Pixel coordinate grounding data:
##############################
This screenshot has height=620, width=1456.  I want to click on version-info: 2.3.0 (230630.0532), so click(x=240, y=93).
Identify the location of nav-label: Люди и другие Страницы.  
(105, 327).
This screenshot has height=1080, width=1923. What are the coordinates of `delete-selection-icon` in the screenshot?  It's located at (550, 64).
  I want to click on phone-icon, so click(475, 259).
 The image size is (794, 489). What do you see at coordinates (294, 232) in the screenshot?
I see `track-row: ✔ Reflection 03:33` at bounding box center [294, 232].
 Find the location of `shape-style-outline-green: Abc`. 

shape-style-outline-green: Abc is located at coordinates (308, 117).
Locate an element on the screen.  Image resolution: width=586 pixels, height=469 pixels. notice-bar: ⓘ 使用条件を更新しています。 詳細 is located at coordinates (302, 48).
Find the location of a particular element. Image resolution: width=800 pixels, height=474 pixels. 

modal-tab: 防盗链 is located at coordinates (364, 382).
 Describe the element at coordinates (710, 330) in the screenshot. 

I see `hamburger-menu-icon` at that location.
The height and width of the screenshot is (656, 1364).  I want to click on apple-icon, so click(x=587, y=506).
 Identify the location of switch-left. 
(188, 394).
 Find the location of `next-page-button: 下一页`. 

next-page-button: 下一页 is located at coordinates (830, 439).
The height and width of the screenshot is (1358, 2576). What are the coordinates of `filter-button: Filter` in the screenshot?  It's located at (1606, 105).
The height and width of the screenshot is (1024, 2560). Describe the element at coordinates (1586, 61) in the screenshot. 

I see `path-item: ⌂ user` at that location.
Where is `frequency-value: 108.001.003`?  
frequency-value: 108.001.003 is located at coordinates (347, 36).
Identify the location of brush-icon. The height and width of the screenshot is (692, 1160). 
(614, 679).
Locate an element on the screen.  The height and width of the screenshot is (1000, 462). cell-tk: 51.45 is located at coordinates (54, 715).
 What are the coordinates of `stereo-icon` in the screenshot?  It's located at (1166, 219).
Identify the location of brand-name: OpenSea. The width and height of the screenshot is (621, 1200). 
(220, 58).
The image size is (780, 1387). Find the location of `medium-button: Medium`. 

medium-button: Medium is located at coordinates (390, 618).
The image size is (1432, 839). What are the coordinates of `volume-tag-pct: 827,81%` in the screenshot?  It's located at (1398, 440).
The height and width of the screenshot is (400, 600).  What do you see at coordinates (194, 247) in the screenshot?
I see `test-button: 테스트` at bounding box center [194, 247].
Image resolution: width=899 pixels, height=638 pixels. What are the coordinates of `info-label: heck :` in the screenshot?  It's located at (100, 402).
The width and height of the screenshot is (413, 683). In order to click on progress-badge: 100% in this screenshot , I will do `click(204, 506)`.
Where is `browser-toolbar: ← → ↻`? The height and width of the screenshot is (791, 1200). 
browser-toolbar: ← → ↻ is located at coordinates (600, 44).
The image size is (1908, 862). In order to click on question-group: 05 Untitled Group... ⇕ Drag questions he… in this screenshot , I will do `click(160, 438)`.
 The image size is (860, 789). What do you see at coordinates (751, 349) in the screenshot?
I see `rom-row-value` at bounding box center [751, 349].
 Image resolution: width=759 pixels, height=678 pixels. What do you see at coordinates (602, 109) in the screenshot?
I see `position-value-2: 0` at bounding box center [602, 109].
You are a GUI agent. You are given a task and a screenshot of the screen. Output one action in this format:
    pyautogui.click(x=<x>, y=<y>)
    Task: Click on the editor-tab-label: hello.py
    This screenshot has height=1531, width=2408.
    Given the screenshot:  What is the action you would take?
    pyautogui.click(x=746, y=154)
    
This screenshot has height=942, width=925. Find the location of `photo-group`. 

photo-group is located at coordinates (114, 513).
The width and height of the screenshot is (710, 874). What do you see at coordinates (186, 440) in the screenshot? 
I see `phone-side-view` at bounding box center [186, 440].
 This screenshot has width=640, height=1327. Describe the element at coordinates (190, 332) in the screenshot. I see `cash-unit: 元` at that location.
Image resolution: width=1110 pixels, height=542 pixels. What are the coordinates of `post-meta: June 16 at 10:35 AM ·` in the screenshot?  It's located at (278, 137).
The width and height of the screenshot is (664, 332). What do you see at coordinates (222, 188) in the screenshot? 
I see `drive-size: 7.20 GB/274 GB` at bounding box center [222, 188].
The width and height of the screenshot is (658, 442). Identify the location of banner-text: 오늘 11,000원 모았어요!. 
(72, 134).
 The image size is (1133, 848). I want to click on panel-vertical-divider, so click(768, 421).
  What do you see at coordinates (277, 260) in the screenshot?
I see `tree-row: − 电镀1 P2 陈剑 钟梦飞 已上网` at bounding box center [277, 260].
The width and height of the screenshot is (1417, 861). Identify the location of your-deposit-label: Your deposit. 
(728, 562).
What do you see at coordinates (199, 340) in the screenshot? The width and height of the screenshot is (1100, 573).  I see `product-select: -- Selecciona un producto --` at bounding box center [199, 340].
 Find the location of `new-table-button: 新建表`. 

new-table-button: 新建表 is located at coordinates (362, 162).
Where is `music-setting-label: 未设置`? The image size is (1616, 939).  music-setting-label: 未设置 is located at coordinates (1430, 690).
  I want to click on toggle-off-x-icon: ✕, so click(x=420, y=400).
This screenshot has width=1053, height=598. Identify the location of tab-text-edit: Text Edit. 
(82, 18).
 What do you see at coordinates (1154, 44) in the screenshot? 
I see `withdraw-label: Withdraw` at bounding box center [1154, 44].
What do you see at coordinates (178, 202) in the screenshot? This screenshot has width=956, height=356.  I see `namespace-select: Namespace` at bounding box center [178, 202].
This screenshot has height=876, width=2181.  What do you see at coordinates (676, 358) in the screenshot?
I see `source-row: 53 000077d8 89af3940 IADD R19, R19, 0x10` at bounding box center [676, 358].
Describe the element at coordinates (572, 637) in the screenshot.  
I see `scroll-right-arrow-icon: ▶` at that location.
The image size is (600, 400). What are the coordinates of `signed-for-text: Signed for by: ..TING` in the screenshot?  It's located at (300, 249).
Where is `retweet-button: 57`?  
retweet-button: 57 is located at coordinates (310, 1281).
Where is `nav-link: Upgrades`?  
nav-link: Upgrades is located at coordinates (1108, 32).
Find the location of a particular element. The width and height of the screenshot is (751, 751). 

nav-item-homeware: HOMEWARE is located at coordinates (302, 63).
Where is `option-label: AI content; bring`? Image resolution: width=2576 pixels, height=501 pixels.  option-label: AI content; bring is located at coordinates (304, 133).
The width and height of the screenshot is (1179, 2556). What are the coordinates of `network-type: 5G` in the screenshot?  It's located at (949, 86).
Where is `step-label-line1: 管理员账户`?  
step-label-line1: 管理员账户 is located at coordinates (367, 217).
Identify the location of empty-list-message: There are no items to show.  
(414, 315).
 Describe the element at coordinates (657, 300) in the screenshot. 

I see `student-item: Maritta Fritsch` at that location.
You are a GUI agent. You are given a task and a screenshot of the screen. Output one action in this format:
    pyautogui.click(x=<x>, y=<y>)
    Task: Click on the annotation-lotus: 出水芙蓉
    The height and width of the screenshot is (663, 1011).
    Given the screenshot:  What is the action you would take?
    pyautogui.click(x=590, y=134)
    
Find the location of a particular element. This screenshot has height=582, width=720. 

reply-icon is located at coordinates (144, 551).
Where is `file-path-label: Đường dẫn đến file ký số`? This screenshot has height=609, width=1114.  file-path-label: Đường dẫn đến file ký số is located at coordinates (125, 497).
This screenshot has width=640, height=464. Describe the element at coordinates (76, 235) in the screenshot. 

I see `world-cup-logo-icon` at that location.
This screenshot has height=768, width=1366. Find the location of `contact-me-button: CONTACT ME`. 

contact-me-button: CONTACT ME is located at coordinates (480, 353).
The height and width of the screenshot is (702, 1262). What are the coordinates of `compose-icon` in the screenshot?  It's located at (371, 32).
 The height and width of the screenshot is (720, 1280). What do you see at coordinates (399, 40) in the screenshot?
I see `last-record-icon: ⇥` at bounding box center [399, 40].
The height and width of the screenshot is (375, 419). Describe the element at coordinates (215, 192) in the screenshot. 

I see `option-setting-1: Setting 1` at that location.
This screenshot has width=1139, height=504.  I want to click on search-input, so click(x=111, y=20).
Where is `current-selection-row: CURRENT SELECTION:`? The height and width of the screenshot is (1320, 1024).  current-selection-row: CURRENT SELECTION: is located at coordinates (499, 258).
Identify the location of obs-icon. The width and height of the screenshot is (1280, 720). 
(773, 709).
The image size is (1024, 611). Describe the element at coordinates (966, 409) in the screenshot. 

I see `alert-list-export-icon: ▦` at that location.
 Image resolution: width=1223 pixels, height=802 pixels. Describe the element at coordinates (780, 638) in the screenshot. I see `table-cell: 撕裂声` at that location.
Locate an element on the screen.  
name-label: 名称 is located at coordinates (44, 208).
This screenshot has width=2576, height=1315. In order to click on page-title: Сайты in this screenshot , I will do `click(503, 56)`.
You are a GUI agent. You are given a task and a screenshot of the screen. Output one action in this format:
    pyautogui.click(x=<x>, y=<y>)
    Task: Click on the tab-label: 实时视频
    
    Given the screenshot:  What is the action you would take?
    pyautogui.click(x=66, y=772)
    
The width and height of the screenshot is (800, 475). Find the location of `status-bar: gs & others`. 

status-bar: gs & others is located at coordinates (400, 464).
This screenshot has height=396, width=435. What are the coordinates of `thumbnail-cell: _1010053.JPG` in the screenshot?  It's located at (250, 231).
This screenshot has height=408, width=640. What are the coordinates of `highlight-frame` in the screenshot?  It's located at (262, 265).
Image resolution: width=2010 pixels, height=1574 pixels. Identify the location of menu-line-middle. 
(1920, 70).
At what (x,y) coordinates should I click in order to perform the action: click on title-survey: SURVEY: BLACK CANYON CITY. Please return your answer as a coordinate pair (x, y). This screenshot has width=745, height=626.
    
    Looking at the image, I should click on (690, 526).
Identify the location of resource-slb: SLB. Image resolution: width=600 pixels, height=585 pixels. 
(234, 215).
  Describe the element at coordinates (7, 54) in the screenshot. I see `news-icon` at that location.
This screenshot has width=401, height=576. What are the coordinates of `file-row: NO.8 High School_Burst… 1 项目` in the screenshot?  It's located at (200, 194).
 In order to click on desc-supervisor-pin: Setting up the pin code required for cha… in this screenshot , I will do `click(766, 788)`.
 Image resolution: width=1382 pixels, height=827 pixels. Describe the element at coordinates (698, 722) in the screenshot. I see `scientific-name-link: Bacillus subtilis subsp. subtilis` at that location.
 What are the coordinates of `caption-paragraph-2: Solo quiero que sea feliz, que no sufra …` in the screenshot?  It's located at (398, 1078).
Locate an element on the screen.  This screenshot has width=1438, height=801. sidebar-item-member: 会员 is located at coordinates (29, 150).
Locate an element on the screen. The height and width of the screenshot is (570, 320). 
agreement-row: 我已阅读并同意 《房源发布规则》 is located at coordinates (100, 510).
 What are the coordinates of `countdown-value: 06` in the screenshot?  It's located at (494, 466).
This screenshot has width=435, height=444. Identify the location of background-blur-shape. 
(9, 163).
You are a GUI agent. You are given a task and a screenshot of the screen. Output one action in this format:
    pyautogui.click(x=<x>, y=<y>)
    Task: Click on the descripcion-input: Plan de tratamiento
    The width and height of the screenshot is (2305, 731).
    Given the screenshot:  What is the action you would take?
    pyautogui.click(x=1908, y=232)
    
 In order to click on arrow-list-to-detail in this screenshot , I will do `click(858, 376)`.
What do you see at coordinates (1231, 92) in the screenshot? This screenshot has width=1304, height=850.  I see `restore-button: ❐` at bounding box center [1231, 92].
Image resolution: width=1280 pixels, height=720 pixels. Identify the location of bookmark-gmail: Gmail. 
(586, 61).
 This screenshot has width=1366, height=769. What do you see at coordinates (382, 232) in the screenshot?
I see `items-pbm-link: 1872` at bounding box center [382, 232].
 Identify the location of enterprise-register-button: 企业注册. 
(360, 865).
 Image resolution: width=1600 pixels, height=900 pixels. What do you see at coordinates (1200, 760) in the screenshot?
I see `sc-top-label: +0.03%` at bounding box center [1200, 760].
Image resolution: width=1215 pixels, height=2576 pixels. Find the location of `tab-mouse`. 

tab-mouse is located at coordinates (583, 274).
##############################
WHAT THE TASK REQUIRES:
Reproduce the material word for word, from its first line through the line containing "shape-style-outline-green: Abc is", with both ends included.

OUTPUT FOR THIS TASK:
This screenshot has height=620, width=1456.  I want to click on version-info: 2.3.0 (230630.0532), so click(x=240, y=93).
Identify the location of nav-label: Люди и другие Страницы.  
(105, 327).
This screenshot has height=1080, width=1923. What are the coordinates of `delete-selection-icon` in the screenshot?  It's located at (550, 64).
  I want to click on phone-icon, so click(475, 259).
 The image size is (794, 489). What do you see at coordinates (294, 232) in the screenshot?
I see `track-row: ✔ Reflection 03:33` at bounding box center [294, 232].
 Find the location of `shape-style-outline-green: Abc`. 

shape-style-outline-green: Abc is located at coordinates (308, 117).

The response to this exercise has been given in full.